BEGIN Supplied material

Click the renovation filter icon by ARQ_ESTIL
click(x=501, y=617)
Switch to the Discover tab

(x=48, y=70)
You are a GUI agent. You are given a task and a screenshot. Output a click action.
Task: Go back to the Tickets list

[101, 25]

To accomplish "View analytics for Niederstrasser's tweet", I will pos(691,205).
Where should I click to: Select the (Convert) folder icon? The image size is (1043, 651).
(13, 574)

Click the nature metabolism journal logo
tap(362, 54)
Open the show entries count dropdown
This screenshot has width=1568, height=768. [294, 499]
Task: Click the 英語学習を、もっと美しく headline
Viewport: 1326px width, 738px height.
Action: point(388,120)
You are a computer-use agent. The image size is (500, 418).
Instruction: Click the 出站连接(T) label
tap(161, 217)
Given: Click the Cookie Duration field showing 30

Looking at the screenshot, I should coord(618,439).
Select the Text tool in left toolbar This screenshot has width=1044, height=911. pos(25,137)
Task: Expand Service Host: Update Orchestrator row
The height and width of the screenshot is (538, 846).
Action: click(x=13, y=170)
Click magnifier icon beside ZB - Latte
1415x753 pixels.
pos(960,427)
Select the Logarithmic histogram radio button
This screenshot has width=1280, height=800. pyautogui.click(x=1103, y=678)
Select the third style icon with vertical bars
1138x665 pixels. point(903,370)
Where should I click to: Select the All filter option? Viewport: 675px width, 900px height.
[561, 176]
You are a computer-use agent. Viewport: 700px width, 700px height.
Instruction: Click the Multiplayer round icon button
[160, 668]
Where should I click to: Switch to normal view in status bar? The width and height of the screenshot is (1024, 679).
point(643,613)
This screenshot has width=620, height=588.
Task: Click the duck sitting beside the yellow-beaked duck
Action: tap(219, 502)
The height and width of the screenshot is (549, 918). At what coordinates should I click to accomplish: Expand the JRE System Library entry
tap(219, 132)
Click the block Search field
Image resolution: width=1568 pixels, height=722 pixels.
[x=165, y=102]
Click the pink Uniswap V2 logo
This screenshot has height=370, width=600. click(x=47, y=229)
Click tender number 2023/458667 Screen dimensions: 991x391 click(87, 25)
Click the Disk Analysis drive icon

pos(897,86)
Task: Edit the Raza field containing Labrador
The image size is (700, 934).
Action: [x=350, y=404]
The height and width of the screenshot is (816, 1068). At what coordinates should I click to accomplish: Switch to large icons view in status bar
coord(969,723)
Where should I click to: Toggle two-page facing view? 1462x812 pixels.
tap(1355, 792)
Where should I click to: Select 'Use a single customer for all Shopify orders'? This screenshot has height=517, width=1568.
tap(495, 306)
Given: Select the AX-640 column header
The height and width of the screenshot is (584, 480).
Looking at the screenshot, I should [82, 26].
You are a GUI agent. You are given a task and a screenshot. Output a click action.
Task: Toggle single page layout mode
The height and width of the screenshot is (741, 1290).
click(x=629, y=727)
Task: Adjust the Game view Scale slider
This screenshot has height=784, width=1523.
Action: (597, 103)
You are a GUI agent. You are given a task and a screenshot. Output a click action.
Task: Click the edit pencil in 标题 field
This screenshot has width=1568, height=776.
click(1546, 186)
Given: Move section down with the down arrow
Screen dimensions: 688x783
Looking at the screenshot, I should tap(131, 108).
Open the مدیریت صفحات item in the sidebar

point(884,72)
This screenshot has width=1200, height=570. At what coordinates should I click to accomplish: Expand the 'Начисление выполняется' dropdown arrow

END Supplied material

● **Your task**: Copy each line above containing the string "computer".

● **The answer**:
You are a computer-use agent. The image size is (500, 418).
You are a computer-use agent. Viewport: 700px width, 700px height.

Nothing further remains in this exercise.